FNFA receives the borrowing requests from First Nations that have sent in applications to become Borrowing Members. Click here for the forms and documents you need. Subject to market and economic conditions, the FNFA batches the requests and authorizes the issue and sale of securities in an amount sufficient to meet the requests. Securities of the FNFA will then be issued at such rates and pursuant to such terms and conditions and in such a markets and currencies as the Board of Directors of the FNFA determines to be in the best interests of the Borrowing Members.

Following the authorization to proceed with an issue, the FNFA will meet with its syndicate of underwriters who will advise on the market and indicate the willingness of the markets to buy the issue. When the time is right, the FNFA, through a lead underwriter will go to market. It is expected that the FNFA issues will be bought primarily by institutional investors in Canada.

Relending Process: Once the issue has been sold through the syndicate, the proceeds of the sale will be deposited into the account managed by the FNFA and the proceeds re-loaned to the participating Borrowing Members participating in that debt issue. During the life of an issue the cash collected from Borrowing Members will be adequate to cover FNFA’s liability to bond holders.

Sinking Funds: The FNFA policy is to relend on a sinking fund basis. A sinking fund is where the principal and interest payments each year remain constant by the Borrowing Member. The sinking fund consists of the principal portion of the loan payments collected from the borrowers and not yet due to the bond holder until loan maturity. These principal monies are invested to the credit of the Borrowing Member and used to cover the loan due at maturity. The interest payments collected from the Borrowing Members are paid directly to the bond holders. Borrowing Members will receive regular statements on each debt issue in which they are participating so the accounting records are complete.

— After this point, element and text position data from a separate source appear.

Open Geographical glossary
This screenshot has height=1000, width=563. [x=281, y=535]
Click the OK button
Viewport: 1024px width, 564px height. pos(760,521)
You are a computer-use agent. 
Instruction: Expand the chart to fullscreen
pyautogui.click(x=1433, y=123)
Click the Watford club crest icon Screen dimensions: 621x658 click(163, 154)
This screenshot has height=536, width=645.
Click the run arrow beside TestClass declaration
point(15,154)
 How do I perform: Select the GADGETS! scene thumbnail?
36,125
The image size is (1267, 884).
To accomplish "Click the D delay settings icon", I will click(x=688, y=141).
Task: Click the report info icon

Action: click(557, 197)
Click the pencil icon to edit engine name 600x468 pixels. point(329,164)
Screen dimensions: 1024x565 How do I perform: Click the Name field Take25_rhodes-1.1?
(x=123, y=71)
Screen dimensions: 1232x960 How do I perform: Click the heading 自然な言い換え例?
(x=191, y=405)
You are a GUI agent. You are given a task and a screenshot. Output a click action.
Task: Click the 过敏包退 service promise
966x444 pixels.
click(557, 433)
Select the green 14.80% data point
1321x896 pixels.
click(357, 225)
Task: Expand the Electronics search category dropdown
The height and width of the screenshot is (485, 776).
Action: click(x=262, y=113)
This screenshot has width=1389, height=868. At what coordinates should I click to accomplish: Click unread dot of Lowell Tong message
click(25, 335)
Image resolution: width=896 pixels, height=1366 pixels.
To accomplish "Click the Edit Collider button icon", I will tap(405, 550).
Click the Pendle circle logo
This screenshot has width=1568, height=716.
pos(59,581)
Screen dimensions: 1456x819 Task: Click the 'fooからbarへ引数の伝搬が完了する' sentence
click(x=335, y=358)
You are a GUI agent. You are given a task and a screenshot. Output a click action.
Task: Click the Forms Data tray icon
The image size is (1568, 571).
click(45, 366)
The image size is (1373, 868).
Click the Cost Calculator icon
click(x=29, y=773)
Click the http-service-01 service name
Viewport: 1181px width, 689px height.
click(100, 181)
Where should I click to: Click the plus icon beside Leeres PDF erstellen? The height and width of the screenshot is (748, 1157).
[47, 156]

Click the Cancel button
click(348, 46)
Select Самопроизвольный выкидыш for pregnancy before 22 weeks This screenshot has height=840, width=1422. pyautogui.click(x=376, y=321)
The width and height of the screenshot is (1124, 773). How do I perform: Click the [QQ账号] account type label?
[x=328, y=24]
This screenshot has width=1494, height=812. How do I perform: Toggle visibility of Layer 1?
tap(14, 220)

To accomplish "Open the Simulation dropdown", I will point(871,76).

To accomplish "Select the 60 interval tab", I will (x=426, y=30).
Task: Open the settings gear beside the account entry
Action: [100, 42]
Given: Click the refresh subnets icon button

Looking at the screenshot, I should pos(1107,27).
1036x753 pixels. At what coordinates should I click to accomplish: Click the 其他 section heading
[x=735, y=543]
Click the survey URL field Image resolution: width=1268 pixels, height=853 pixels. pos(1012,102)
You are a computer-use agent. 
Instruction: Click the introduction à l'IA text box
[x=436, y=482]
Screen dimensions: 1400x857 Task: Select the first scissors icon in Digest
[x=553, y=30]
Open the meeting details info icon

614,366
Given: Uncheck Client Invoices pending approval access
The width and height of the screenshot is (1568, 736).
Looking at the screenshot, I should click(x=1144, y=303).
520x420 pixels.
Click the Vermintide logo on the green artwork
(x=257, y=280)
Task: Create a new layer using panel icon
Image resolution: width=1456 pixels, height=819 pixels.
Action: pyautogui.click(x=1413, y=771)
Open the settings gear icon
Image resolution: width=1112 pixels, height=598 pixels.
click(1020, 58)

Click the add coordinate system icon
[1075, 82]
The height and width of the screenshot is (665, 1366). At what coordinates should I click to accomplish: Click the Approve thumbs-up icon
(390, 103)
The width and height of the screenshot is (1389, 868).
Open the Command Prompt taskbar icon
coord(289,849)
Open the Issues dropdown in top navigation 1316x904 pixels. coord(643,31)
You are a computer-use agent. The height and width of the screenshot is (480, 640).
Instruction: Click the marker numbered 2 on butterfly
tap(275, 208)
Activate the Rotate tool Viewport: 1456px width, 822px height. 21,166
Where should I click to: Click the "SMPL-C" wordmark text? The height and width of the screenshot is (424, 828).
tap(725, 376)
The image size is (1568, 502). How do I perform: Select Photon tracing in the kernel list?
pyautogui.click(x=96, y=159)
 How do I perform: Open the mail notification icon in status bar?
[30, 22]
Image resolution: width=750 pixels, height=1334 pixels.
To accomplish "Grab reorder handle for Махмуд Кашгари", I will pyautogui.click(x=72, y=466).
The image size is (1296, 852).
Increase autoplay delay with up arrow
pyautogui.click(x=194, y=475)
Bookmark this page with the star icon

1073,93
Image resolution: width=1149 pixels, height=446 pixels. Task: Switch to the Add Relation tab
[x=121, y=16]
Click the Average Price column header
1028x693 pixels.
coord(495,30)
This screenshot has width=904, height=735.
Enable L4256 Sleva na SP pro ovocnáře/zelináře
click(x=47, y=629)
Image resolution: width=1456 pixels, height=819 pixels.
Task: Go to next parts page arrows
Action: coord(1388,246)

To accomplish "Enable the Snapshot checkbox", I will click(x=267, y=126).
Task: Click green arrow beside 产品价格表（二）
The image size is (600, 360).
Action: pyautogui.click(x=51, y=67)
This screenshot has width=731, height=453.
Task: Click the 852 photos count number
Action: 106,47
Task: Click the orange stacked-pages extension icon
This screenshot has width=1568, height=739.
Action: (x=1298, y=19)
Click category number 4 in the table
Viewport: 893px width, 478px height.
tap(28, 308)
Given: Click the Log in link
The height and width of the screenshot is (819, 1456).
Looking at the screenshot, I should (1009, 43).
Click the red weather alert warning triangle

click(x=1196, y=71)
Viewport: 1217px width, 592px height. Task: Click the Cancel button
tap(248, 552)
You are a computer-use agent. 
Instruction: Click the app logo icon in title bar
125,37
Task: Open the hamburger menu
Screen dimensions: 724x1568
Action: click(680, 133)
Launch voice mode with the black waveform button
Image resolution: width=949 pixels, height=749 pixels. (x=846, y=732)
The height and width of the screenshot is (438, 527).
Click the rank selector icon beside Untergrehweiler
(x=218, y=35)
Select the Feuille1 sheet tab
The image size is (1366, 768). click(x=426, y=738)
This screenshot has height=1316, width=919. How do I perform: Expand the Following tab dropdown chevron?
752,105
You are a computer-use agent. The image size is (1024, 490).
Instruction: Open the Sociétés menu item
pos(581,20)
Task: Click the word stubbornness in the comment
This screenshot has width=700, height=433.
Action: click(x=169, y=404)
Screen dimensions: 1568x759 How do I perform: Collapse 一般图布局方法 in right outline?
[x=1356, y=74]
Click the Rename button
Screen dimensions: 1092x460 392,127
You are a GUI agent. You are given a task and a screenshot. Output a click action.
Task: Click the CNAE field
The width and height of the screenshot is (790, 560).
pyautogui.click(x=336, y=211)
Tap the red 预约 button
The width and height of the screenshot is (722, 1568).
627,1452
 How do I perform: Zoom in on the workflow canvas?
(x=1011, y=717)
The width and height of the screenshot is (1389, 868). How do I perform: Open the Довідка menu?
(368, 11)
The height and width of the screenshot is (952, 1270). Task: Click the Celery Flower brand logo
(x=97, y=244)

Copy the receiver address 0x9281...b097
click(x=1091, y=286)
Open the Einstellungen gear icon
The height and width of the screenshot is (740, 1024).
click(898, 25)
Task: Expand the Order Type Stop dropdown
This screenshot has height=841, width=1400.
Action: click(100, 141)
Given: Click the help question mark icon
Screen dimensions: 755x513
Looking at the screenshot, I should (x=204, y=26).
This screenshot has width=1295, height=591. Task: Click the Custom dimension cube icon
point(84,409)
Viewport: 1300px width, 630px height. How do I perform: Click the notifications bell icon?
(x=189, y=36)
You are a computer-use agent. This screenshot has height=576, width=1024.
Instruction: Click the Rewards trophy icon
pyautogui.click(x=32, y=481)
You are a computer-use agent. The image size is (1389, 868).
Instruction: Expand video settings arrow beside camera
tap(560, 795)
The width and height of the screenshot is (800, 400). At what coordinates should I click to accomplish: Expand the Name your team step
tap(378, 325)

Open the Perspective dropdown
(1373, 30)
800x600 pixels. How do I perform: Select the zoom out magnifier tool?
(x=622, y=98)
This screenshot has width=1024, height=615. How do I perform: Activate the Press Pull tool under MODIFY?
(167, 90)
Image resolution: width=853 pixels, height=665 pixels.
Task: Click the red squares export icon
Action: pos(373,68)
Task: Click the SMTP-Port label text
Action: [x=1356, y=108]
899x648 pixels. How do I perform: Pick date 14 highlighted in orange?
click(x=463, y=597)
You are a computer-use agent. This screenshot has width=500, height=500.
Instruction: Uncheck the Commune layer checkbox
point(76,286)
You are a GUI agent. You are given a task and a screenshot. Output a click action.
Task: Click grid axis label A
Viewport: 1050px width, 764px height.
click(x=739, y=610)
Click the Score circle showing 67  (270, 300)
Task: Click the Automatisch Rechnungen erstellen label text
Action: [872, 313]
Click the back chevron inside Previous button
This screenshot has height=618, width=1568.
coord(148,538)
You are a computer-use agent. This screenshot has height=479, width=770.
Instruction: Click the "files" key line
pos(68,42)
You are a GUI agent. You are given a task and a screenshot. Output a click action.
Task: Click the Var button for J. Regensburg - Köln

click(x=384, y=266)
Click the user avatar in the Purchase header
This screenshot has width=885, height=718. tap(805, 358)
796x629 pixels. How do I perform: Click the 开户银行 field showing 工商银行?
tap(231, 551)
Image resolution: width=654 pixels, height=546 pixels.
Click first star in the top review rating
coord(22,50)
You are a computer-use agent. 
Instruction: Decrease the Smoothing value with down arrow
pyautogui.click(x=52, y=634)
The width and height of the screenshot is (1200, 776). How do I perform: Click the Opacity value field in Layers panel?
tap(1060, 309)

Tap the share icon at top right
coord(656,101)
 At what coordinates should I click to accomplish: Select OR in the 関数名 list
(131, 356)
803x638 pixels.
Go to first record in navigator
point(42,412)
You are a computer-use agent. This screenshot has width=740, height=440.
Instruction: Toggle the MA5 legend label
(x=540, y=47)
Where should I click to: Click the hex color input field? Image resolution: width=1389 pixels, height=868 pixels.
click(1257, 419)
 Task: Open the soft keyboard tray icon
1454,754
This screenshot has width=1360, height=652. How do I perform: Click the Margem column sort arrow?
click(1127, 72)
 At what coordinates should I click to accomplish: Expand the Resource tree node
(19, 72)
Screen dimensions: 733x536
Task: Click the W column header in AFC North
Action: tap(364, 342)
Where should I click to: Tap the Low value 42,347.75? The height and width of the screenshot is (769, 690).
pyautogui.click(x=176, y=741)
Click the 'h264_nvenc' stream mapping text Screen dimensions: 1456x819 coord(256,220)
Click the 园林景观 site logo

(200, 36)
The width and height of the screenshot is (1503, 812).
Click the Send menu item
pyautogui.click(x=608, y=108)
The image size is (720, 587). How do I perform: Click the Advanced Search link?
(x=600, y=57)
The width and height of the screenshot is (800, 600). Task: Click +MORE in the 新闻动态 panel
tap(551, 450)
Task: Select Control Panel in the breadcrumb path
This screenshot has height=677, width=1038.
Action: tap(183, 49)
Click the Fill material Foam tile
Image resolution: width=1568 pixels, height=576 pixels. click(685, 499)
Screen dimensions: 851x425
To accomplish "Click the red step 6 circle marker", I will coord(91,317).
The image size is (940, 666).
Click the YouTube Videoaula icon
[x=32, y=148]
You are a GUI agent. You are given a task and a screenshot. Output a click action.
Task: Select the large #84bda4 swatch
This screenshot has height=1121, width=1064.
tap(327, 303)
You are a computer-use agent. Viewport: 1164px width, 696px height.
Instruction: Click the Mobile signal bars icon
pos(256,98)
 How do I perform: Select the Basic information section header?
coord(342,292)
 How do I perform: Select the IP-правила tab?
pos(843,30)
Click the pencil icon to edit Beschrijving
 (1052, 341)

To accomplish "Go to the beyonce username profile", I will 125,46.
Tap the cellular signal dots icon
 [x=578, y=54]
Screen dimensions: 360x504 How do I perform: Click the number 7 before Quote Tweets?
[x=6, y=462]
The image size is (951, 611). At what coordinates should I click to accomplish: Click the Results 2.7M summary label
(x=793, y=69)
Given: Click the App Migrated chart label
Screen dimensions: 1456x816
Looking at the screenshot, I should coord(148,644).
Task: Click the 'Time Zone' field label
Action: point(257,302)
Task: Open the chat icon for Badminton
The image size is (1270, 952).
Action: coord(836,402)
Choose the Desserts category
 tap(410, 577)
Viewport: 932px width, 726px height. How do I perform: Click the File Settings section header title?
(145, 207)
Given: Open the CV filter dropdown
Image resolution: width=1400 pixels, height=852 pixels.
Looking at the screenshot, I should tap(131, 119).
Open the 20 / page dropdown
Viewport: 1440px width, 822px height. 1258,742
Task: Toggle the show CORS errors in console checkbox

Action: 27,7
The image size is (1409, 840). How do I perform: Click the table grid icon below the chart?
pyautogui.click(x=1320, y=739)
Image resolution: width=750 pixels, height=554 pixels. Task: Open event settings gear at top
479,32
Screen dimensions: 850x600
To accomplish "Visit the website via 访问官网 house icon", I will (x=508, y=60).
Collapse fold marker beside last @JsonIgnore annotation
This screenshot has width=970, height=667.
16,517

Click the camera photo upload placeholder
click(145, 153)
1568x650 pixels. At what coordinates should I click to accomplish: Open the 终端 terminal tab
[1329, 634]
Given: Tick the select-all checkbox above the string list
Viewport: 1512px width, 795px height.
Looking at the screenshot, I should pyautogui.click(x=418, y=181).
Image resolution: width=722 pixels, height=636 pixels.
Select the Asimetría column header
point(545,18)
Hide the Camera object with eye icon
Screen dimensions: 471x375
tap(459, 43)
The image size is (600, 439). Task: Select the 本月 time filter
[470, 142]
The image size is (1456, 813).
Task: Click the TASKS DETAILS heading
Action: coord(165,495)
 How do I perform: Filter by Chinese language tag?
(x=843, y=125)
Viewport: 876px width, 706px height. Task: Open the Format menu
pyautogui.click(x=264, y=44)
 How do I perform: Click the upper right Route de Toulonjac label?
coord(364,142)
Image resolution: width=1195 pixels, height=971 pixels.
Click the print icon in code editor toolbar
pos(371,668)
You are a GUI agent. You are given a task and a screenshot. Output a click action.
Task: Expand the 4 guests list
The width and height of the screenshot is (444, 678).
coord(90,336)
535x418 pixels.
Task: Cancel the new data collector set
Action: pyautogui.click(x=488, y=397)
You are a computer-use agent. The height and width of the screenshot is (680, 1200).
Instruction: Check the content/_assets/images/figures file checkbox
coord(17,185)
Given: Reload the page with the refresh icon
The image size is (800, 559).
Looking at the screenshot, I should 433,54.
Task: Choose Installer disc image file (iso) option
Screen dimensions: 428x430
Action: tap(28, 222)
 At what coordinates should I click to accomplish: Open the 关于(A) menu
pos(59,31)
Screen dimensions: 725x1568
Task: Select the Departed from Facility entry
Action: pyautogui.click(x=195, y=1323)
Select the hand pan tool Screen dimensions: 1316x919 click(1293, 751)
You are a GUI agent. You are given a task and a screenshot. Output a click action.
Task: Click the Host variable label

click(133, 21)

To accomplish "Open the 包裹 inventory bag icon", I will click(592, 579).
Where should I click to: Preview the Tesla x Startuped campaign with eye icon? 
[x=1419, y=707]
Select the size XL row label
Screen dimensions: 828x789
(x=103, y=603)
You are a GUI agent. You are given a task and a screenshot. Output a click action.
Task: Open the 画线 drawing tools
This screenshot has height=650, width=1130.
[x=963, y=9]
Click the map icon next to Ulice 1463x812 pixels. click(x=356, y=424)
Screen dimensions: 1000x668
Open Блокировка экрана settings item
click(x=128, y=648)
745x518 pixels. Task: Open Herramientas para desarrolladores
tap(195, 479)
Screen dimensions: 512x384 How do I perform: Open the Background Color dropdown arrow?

Debt Reserve Fund: In addition to the sinking fund, the Debt Reserve Fund (DRF) is established to assure sufficient funds are available to meet the principal interest or sinking fund payments due to its obligations. Each Borrowing Member receiving loan proceeds from a debenture issue will, as a condition of participating, contribute an amount equal to 5% of the total amount borrowed into the DRF. The DRF is critical to FNFA achieving an investment-grade credit rating, which means lower interest rates for the Borrowing Members. This amount will be invested to the credit of the Borrowing Member and will be returned to the Borrowing Member at maturity.